Have you ever wondered what distinguishes the Rebel from the Creator? They both place a premium on nonconformity and innovation. The Rebel, on the other hand, maybe more aggressive and may even go against cultural standards simply because they are bored. Rebel brands work best for brands and items that allow customers to express their unconventional personalities and wants, such as statement jewelry, tattoos, and motorcycles.

Examples: Harley Davidson, Diesel 

The Explorer

The Explorer brand archetype targets the audience’s desire to travel and discover new places, people, and worlds. 

Explorer brands aspire to be free and are continuously on the hunt for new ways to achieve their goals, even though they are rarely pleased with their current situation. Although this isn't the only approach to advertise this archetype, several Explorer brands associate it with a spirit of adventure.

Examples: Red Bull, Jeep

The Lover

This brand archetype is a true romantic. Relationships are more important than everything else, because closeness, passion, and emotional connection give them power.

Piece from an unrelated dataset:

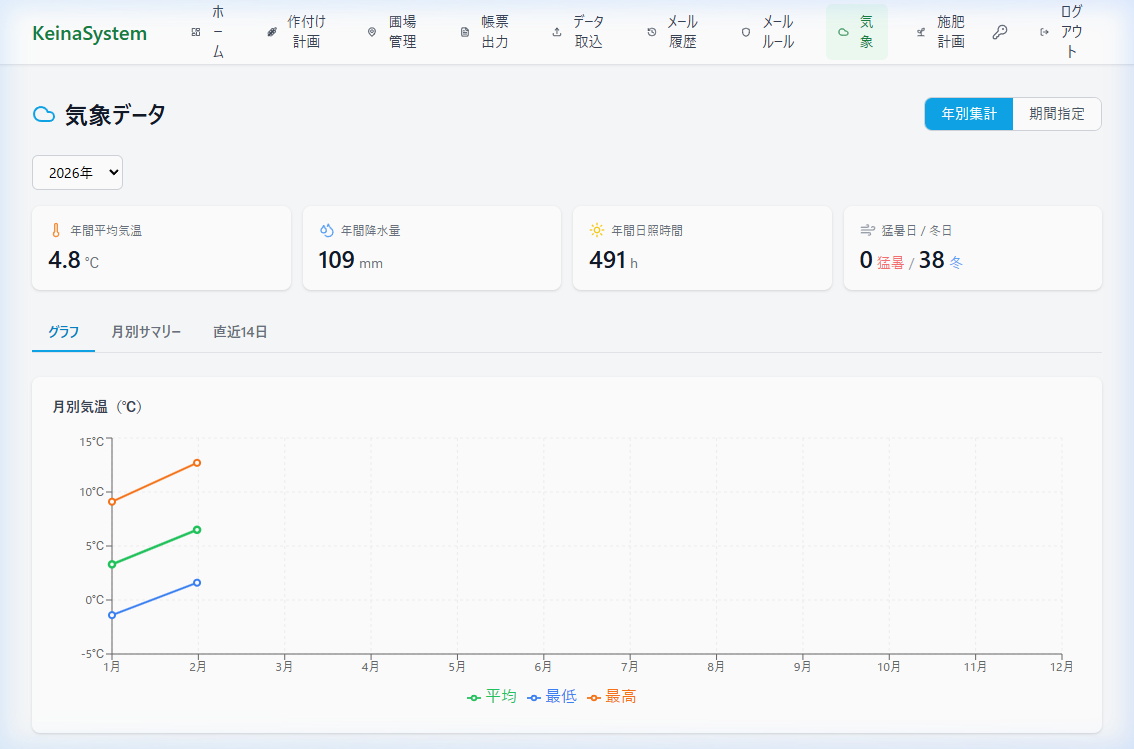Viewport: 1134px width, 749px height.
Task: Toggle 平均 series in chart legend
Action: pyautogui.click(x=492, y=696)
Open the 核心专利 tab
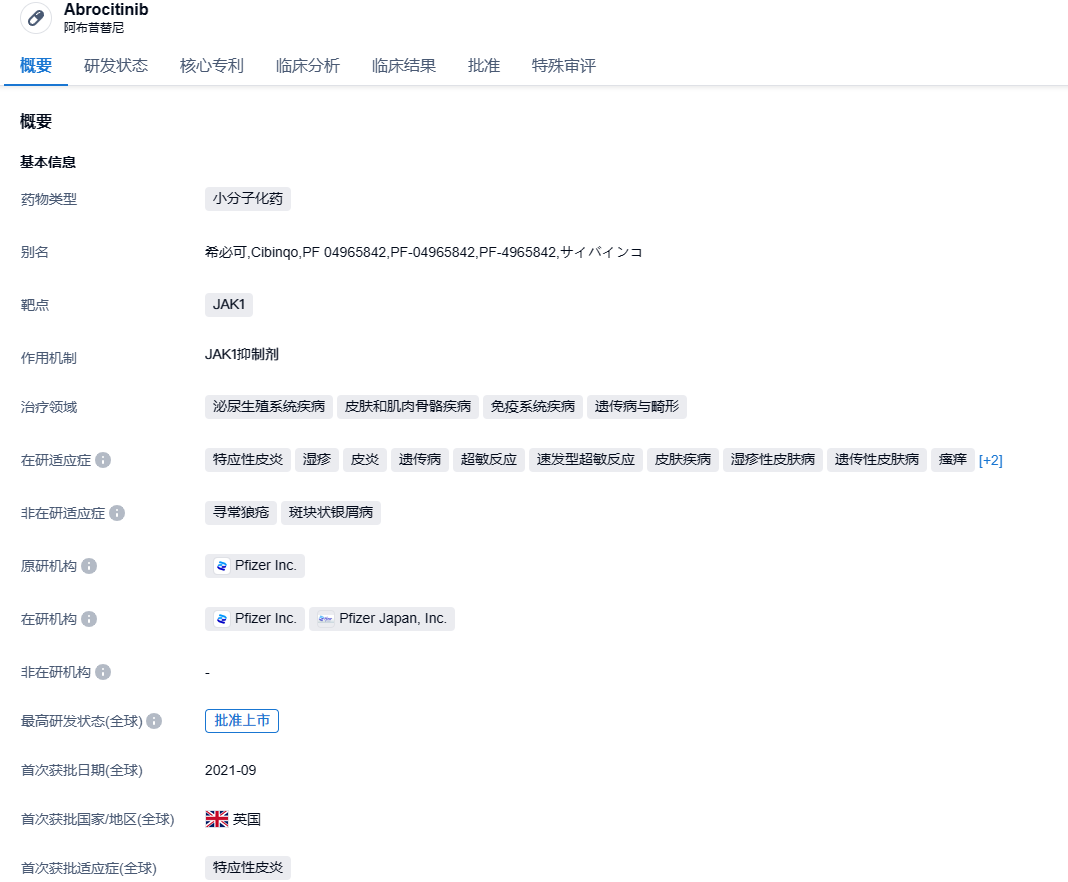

Lover brands are known for emphasizing aesthetic appeal. They are proponents of all things lovely and seductive. Its purpose is to be as appealing as possible while also instilling in its audience a desire to be intimate and passionate.

Examples: Chanel, Victoria’s Secret

Conclusion

You should identify and comprehend your brand's dominant trait, or brand archetype when developing a brand. Your brand's identity can be given shape and direction by knowing your voice. This will assist you in developing more focused and relevant brand communications.